So what does it mean?

First, it appears that 3M wasn’t finding the business all that profitable. I suspect that’s because although 3M’s interface is arguably far superior to that of OverDrive, our patrons have now gone through the initial agony of learning OverDrive’s app and don’t stray much beyond it. OverDrive (which itself was acquired in March by Rakuten) has something of a lock on the US library market as it now stands. Changing user behavior can be tough.

Second, Bibliotheca is global. And grabbing the 3M product and license agreements allows it to integrate efforts with its European markets. It has been interested in this kind of product for several years, starting with an earlier effort to acquire the Douglas County (Colo.) Libraries model.

On the one hand, this organizational gobbling by international enterprises suggests that capital follows opportunity. The ebook market isn’t dead. That’s good.

What’s not so good is that the product remains focused on the publishers who have thus far seemed bent on reducing the availability of their books to libraries. That is, the Big Five, with their punitive pricing and licensing schemes, have puffed up the apparent profitability of distributors, even though they in fact are complicit in the reduction in libraries’ purchasing power and the turning of ebook patrons away from our systems.

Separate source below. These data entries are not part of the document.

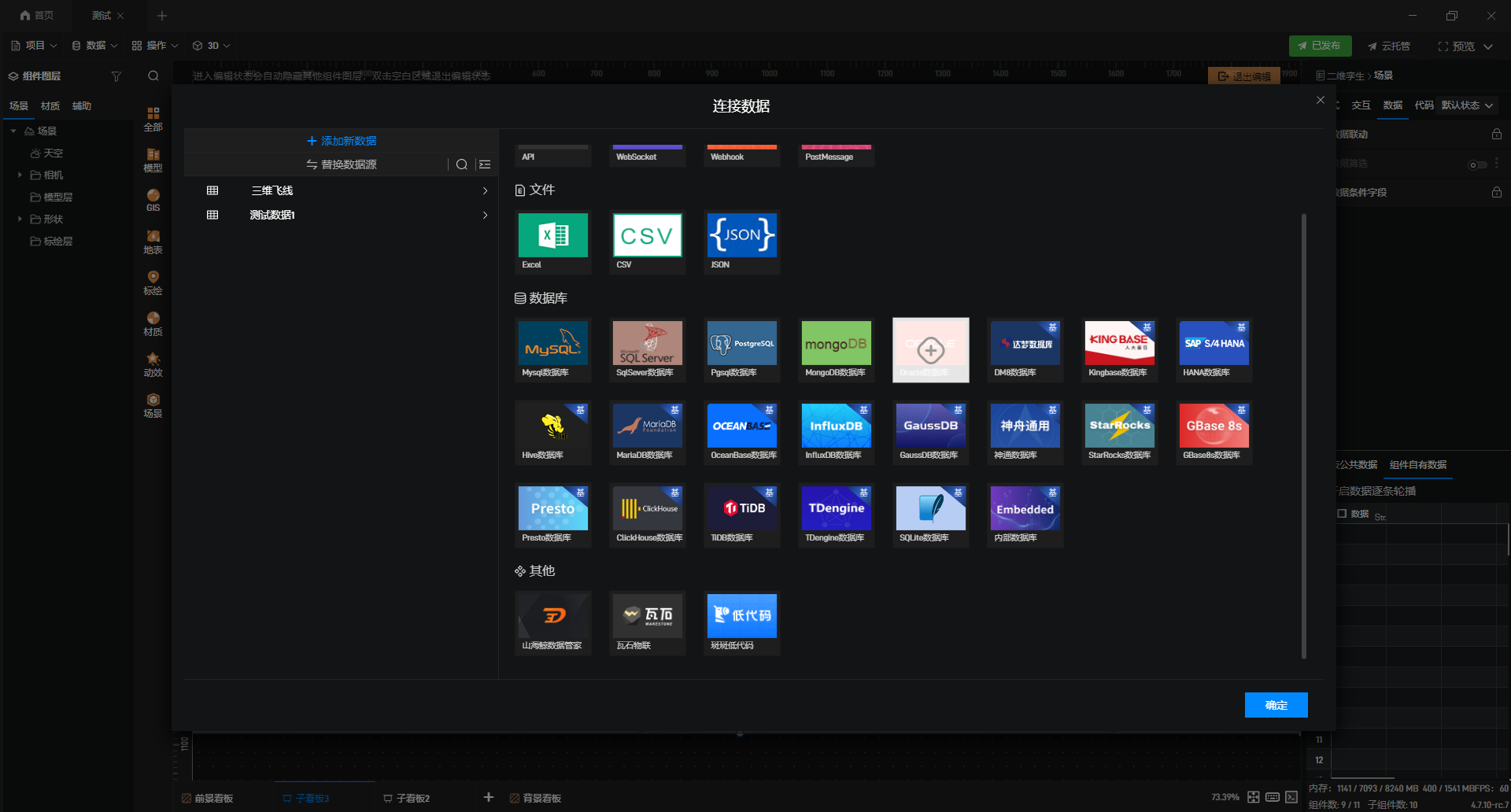
Task: Check the 数据 checkbox in right panel
Action: tap(1343, 513)
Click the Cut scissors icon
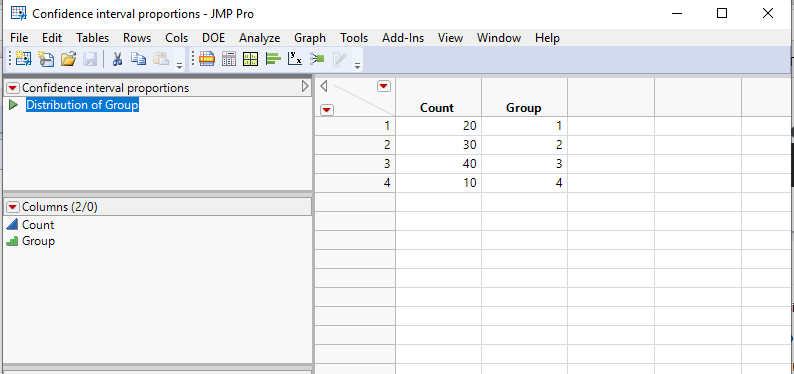 pyautogui.click(x=117, y=59)
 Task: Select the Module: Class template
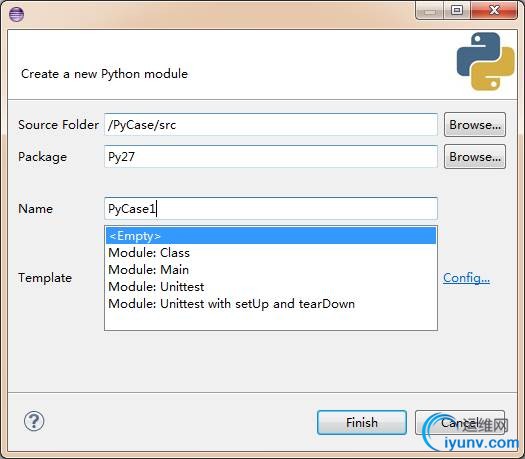click(x=271, y=253)
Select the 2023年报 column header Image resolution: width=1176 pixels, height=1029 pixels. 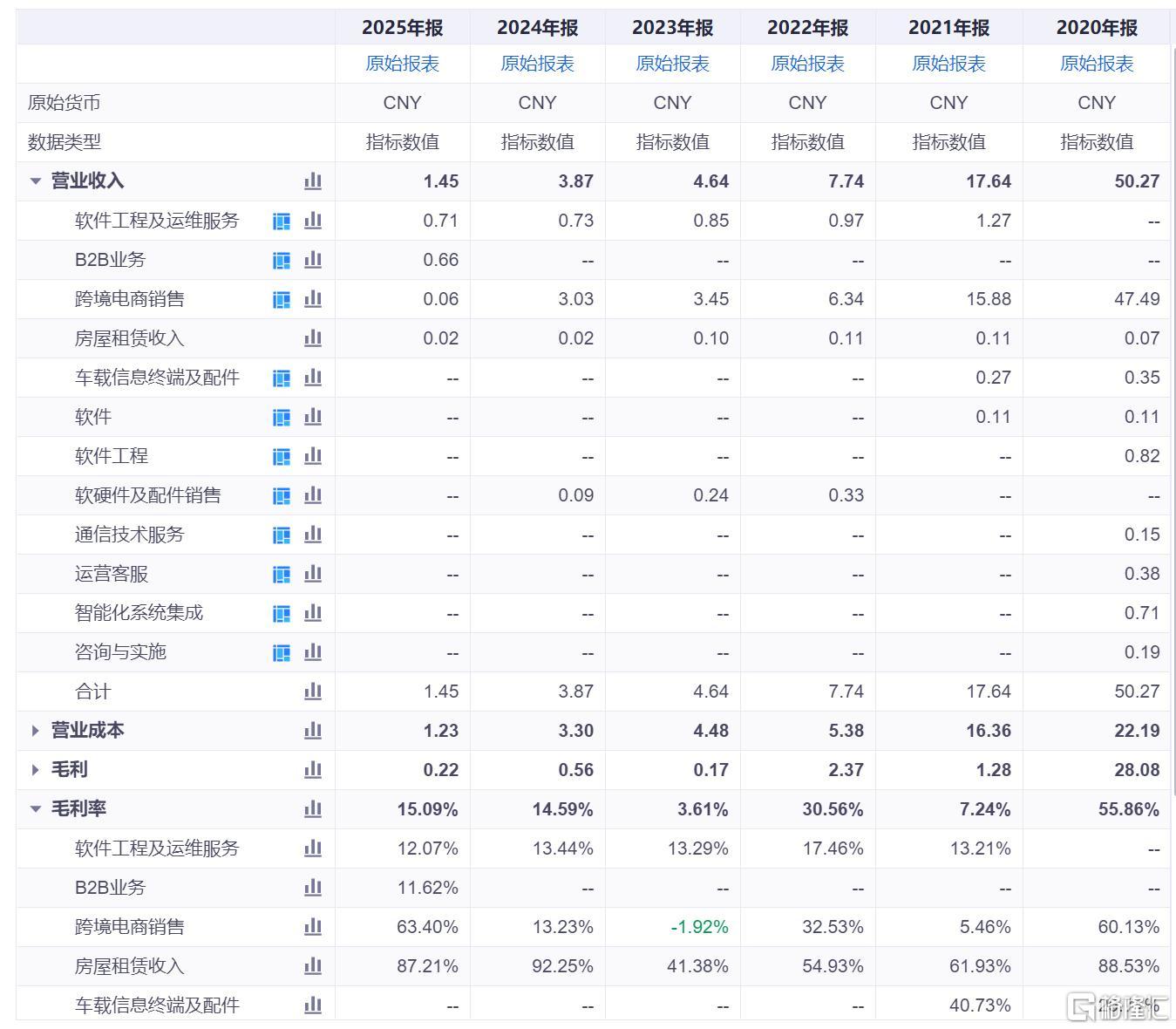[x=673, y=28]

What’s missing in this deal:

  • a focus on the far more reasonably priced and equally high-quality midlist and independent publishers (IPG, Lerner, Rosen, and many others), and the rising tide of quality self-published content (such as those available through Smashwords)
  • true integration with the library catalog. Robust APIs are more important than walled gardens, and all of the ebook distributors are clunky in this respect.
  • a marketing effort that shows that publishers actually understand and value libraries as a way to connect readers to writers

Meanwhile, the venture capitalists of the world are watching us. The middlemen are changing.